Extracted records
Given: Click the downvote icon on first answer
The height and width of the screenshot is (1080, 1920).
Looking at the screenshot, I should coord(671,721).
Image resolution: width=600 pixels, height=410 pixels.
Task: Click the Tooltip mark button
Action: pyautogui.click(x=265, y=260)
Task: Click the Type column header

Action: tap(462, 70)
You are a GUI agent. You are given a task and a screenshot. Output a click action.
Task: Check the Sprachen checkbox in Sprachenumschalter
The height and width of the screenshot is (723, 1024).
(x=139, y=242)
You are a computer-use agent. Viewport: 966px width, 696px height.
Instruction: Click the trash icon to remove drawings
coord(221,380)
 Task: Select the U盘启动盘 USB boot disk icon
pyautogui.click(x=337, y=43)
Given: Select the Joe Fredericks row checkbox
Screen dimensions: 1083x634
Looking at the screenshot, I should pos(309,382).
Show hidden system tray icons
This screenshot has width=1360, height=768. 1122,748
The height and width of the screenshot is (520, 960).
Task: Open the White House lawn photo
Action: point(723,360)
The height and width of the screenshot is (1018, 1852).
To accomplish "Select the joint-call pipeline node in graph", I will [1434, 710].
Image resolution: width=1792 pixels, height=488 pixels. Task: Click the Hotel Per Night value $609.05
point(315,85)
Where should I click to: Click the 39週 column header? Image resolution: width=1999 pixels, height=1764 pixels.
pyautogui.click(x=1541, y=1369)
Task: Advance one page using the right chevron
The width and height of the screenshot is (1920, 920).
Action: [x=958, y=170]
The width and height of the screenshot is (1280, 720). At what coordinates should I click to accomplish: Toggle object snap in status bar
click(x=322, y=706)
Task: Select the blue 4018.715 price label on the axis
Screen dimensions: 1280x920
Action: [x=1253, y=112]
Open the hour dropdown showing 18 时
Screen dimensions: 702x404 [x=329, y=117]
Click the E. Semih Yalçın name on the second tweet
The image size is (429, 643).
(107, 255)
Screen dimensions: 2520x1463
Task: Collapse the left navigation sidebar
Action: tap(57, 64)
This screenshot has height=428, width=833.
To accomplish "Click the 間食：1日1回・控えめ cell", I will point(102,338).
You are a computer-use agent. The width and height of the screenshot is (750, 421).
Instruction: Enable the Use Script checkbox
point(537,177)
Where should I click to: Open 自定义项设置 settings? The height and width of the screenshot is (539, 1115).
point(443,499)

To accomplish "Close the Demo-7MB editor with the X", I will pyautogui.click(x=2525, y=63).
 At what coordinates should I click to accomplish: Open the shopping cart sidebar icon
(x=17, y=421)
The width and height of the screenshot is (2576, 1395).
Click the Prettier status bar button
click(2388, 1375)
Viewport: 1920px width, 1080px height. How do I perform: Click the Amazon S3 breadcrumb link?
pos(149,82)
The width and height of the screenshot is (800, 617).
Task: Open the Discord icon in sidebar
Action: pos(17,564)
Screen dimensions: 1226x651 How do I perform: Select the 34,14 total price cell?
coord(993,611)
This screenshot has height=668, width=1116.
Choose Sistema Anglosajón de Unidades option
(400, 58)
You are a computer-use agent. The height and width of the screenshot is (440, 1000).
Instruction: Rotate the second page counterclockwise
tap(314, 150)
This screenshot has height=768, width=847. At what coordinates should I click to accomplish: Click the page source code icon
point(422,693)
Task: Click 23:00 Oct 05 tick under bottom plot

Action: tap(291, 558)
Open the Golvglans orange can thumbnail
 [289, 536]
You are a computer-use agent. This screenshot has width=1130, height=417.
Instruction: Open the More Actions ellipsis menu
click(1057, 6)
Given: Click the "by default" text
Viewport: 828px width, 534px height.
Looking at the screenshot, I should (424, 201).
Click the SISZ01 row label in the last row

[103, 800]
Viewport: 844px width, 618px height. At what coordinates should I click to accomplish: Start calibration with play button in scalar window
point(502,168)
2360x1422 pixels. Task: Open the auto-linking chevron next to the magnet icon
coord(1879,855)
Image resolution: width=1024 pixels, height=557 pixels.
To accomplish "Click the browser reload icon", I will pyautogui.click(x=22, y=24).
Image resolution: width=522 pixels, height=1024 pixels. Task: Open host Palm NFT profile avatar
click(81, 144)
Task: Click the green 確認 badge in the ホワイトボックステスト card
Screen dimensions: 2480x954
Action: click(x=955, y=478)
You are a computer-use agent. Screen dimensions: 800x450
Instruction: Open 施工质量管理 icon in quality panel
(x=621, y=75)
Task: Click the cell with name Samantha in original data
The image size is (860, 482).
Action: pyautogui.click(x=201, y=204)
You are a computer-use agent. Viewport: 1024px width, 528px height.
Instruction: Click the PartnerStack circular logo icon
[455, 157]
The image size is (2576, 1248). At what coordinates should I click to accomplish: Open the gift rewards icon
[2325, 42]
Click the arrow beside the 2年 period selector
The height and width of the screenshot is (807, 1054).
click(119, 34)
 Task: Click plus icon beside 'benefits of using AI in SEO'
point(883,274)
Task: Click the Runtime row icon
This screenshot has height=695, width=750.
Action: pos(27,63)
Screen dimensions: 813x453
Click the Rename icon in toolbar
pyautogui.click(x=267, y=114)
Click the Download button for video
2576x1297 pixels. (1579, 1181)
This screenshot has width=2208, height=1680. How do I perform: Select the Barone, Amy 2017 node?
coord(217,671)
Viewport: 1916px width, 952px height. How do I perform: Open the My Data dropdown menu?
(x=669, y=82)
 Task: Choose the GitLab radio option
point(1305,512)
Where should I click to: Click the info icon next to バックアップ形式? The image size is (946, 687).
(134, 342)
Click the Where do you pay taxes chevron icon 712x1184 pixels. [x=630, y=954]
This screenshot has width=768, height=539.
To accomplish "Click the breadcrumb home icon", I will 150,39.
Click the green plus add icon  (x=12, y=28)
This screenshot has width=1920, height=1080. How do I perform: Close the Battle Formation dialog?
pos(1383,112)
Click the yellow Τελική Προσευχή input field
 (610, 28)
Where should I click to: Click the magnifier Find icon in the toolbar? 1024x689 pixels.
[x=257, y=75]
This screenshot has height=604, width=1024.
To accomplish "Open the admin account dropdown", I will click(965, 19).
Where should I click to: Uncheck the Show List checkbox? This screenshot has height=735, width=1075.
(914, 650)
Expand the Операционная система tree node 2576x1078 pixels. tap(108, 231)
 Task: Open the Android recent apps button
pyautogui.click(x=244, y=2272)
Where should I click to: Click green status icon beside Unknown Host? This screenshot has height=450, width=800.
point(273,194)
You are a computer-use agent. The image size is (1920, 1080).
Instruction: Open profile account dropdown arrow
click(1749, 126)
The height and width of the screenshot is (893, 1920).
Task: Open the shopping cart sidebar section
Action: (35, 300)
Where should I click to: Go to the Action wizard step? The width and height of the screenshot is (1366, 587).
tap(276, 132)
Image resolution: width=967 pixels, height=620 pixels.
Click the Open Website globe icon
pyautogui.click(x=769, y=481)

### Directions for this task
Reproduce the entries above with "Where should I click to" swapped for "Which point should I click to" wherever it occurs, changing nothing else.

### Correct response
Given: Click the downvote icon on first answer
The height and width of the screenshot is (1080, 1920).
Looking at the screenshot, I should coord(671,721).
Image resolution: width=600 pixels, height=410 pixels.
Task: Click the Tooltip mark button
Action: pyautogui.click(x=265, y=260)
Task: Click the Type column header

Action: tap(462, 70)
You are a GUI agent. You are given a task and a screenshot. Output a click action.
Task: Check the Sprachen checkbox in Sprachenumschalter
The height and width of the screenshot is (723, 1024).
(x=139, y=242)
You are a computer-use agent. Viewport: 966px width, 696px height.
Instruction: Click the trash icon to remove drawings
coord(221,380)
 Task: Select the U盘启动盘 USB boot disk icon
pyautogui.click(x=337, y=43)
Given: Select the Joe Fredericks row checkbox
Screen dimensions: 1083x634
Looking at the screenshot, I should pos(309,382).
Show hidden system tray icons
This screenshot has width=1360, height=768. 1122,748
The height and width of the screenshot is (520, 960).
Task: Open the White House lawn photo
Action: point(723,360)
The height and width of the screenshot is (1018, 1852).
To accomplish "Select the joint-call pipeline node in graph", I will [1434, 710].
Image resolution: width=1792 pixels, height=488 pixels. Task: Click the Hotel Per Night value $609.05
point(315,85)
Which point should I click to: Click the 39週 column header? Image resolution: width=1999 pixels, height=1764 pixels.
pyautogui.click(x=1541, y=1369)
Task: Advance one page using the right chevron
The width and height of the screenshot is (1920, 920).
Action: [x=958, y=170]
The width and height of the screenshot is (1280, 720). At what coordinates should I click to accomplish: Toggle object snap in status bar
click(x=322, y=706)
Task: Select the blue 4018.715 price label on the axis
Screen dimensions: 1280x920
Action: [x=1253, y=112]
Open the hour dropdown showing 18 时
Screen dimensions: 702x404 [x=329, y=117]
Click the E. Semih Yalçın name on the second tweet
The image size is (429, 643).
(107, 255)
Screen dimensions: 2520x1463
Task: Collapse the left navigation sidebar
Action: tap(57, 64)
This screenshot has height=428, width=833.
To accomplish "Click the 間食：1日1回・控えめ cell", I will point(102,338).
You are a computer-use agent. The width and height of the screenshot is (750, 421).
Instruction: Enable the Use Script checkbox
point(537,177)
Which point should I click to: Open 自定义项设置 settings? The height and width of the screenshot is (539, 1115).
point(443,499)

To accomplish "Close the Demo-7MB editor with the X", I will pyautogui.click(x=2525, y=63).
 At what coordinates should I click to accomplish: Open the shopping cart sidebar icon
(x=17, y=421)
The width and height of the screenshot is (2576, 1395).
Click the Prettier status bar button
click(2388, 1375)
Viewport: 1920px width, 1080px height. How do I perform: Click the Amazon S3 breadcrumb link?
pos(149,82)
The width and height of the screenshot is (800, 617).
Task: Open the Discord icon in sidebar
Action: pos(17,564)
Screen dimensions: 1226x651 How do I perform: Select the 34,14 total price cell?
coord(993,611)
This screenshot has height=668, width=1116.
Choose Sistema Anglosajón de Unidades option
(400, 58)
You are a computer-use agent. The height and width of the screenshot is (440, 1000).
Instruction: Rotate the second page counterclockwise
tap(314, 150)
This screenshot has height=768, width=847. At what coordinates should I click to accomplish: Click the page source code icon
point(422,693)
Task: Click 23:00 Oct 05 tick under bottom plot

Action: tap(291, 558)
Open the Golvglans orange can thumbnail
 [289, 536]
You are a computer-use agent. This screenshot has width=1130, height=417.
Instruction: Open the More Actions ellipsis menu
click(1057, 6)
Given: Click the "by default" text
Viewport: 828px width, 534px height.
Looking at the screenshot, I should (424, 201).
Click the SISZ01 row label in the last row

[103, 800]
Viewport: 844px width, 618px height. At what coordinates should I click to accomplish: Start calibration with play button in scalar window
point(502,168)
2360x1422 pixels. Task: Open the auto-linking chevron next to the magnet icon
coord(1879,855)
Image resolution: width=1024 pixels, height=557 pixels.
To accomplish "Click the browser reload icon", I will pyautogui.click(x=22, y=24).
Image resolution: width=522 pixels, height=1024 pixels. Task: Open host Palm NFT profile avatar
click(81, 144)
Task: Click the green 確認 badge in the ホワイトボックステスト card
Screen dimensions: 2480x954
Action: click(x=955, y=478)
You are a computer-use agent. Screen dimensions: 800x450
Instruction: Open 施工质量管理 icon in quality panel
(x=621, y=75)
Task: Click the cell with name Samantha in original data
The image size is (860, 482).
Action: pyautogui.click(x=201, y=204)
You are a computer-use agent. Viewport: 1024px width, 528px height.
Instruction: Click the PartnerStack circular logo icon
[455, 157]
The image size is (2576, 1248). At what coordinates should I click to accomplish: Open the gift rewards icon
[2325, 42]
Click the arrow beside the 2年 period selector
The height and width of the screenshot is (807, 1054).
click(119, 34)
 Task: Click plus icon beside 'benefits of using AI in SEO'
point(883,274)
Task: Click the Runtime row icon
This screenshot has height=695, width=750.
Action: pos(27,63)
Screen dimensions: 813x453
Click the Rename icon in toolbar
pyautogui.click(x=267, y=114)
Click the Download button for video
2576x1297 pixels. (1579, 1181)
This screenshot has width=2208, height=1680. How do I perform: Select the Barone, Amy 2017 node?
coord(217,671)
Viewport: 1916px width, 952px height. How do I perform: Open the My Data dropdown menu?
(x=669, y=82)
 Task: Choose the GitLab radio option
point(1305,512)
Which point should I click to: Click the info icon next to バックアップ形式? The image size is (946, 687).
(134, 342)
Click the Where do you pay taxes chevron icon 712x1184 pixels. [x=630, y=954]
This screenshot has width=768, height=539.
To accomplish "Click the breadcrumb home icon", I will 150,39.
Click the green plus add icon  (x=12, y=28)
This screenshot has width=1920, height=1080. How do I perform: Close the Battle Formation dialog?
pos(1383,112)
Click the yellow Τελική Προσευχή input field
 (610, 28)
Which point should I click to: Click the magnifier Find icon in the toolbar? 1024x689 pixels.
[x=257, y=75]
This screenshot has height=604, width=1024.
To accomplish "Open the admin account dropdown", I will click(965, 19).
Which point should I click to: Uncheck the Show List checkbox? This screenshot has height=735, width=1075.
(914, 650)
Expand the Операционная система tree node 2576x1078 pixels. tap(108, 231)
 Task: Open the Android recent apps button
pyautogui.click(x=244, y=2272)
Which point should I click to: Click green status icon beside Unknown Host? This screenshot has height=450, width=800.
point(273,194)
You are a computer-use agent. The image size is (1920, 1080).
Instruction: Open profile account dropdown arrow
click(1749, 126)
The height and width of the screenshot is (893, 1920).
Task: Open the shopping cart sidebar section
Action: (35, 300)
Which point should I click to: Go to the Action wizard step? The width and height of the screenshot is (1366, 587).
tap(276, 132)
Image resolution: width=967 pixels, height=620 pixels.
Click the Open Website globe icon
pyautogui.click(x=769, y=481)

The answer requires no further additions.